FAILED: Build did NOT complete successfully (0 packages loaded)
ERROR: Build failed. Not running target
FAILED: Build did NOT complete successfully (0 packages loaded)
Traceback (most recent call last):
File "build.py", line 380, in
main() File "build.py", line 375, in main shell(command) File "build.py", line 47, in shell output = subprocess.check_output(cmd) File "/usr/lib/python3.6/subprocess.py", line 356, in check_output **kwargs).stdout File "/usr/lib/python3.6/subprocess.py", line 438, in run output=stdout, stderr=stderr) subprocess.CalledProcessError: Command '['./bazel-2.0.0-linux-x86_64', 'run', '--verbose_failures=true', '--config=short_logs', '--config=mkl_open_source_only', '--config=cuda', '--define=xla_python_enable_gpu=true', ':install_xla_in_source_tree', '/home/reza/jax/build']' returned non-zero exit status 1.
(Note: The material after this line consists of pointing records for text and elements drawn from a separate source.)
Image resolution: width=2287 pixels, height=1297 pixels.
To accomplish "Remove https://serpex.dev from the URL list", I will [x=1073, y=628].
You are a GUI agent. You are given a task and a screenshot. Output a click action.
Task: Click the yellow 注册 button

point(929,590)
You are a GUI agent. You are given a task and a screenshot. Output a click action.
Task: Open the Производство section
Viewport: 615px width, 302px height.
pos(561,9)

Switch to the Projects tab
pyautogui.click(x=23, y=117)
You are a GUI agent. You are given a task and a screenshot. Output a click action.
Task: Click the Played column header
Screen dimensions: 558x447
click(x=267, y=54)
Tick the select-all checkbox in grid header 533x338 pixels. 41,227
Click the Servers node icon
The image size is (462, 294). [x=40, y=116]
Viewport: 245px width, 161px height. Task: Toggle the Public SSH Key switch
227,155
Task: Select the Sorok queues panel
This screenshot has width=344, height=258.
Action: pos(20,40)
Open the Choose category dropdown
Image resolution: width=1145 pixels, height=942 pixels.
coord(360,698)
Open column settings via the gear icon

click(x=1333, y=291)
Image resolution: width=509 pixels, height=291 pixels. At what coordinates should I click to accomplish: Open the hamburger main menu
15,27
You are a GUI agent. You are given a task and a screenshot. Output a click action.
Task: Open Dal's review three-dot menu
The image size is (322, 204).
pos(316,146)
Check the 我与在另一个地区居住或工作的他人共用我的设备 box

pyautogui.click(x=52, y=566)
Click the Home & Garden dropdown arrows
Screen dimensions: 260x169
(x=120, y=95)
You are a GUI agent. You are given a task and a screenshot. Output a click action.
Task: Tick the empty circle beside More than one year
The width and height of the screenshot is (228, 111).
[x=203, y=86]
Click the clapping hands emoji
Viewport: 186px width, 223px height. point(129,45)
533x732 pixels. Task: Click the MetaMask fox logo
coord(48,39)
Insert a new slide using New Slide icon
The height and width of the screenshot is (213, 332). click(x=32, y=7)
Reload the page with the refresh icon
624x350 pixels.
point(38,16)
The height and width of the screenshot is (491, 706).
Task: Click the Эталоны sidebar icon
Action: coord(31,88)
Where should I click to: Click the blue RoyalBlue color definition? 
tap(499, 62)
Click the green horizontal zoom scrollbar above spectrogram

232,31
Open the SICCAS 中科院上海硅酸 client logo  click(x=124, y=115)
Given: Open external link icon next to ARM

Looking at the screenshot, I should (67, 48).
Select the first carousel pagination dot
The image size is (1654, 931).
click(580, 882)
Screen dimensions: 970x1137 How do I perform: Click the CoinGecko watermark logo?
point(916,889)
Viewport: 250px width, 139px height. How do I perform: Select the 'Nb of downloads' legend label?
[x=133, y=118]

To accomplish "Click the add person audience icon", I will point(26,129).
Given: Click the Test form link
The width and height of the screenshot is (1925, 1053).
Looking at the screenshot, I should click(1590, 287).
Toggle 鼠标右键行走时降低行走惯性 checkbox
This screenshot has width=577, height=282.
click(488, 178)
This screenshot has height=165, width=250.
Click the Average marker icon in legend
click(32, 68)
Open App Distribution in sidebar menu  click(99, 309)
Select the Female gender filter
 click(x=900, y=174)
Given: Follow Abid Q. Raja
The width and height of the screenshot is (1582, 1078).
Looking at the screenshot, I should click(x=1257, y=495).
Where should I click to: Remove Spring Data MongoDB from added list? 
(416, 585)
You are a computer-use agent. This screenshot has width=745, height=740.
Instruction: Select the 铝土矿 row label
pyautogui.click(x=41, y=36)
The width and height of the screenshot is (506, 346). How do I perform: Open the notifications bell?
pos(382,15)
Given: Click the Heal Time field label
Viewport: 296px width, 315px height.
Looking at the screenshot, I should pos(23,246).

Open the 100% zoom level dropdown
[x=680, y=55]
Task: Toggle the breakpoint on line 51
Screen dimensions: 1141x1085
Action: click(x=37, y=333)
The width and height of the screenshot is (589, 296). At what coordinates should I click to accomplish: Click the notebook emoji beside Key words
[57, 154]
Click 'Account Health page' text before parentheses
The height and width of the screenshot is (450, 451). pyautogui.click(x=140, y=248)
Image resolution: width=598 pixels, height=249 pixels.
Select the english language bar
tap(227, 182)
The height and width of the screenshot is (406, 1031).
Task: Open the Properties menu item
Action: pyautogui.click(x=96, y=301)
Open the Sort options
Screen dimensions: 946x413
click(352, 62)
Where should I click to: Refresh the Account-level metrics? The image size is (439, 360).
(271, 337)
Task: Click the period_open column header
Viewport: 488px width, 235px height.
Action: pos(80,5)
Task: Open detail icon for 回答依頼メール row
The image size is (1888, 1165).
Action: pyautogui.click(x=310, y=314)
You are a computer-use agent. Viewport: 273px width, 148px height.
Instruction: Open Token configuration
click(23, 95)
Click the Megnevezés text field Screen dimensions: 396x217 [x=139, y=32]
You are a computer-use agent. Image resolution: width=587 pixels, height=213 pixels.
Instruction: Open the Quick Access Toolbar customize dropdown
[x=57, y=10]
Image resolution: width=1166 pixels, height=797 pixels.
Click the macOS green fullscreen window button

For some reason, I can not do the downgrade. Any suggestions on how to fix it?
Hey, sorry for the delay on this. I'm not sure what's going on with your build unfortunately, but I was able to build CUDA 11.1 jaxlib wheels in a docker container (via build_jaxlib_wheels.sh). Can you use the just-released prebuilt CUDA 11.1 wheel, or are you trying to build from source for other reasons?
I haven't updated the installation instructions in the README yet but you should be able to use this command:
pip install --upgrade jax jaxlib==0.1.56+cuda111 -f https://storage.googleapis.com/jax-releases/jax_releases.html
I think we can close this issue since there's been no activity for a long time, and there was no response to the suggestions about how to fix things.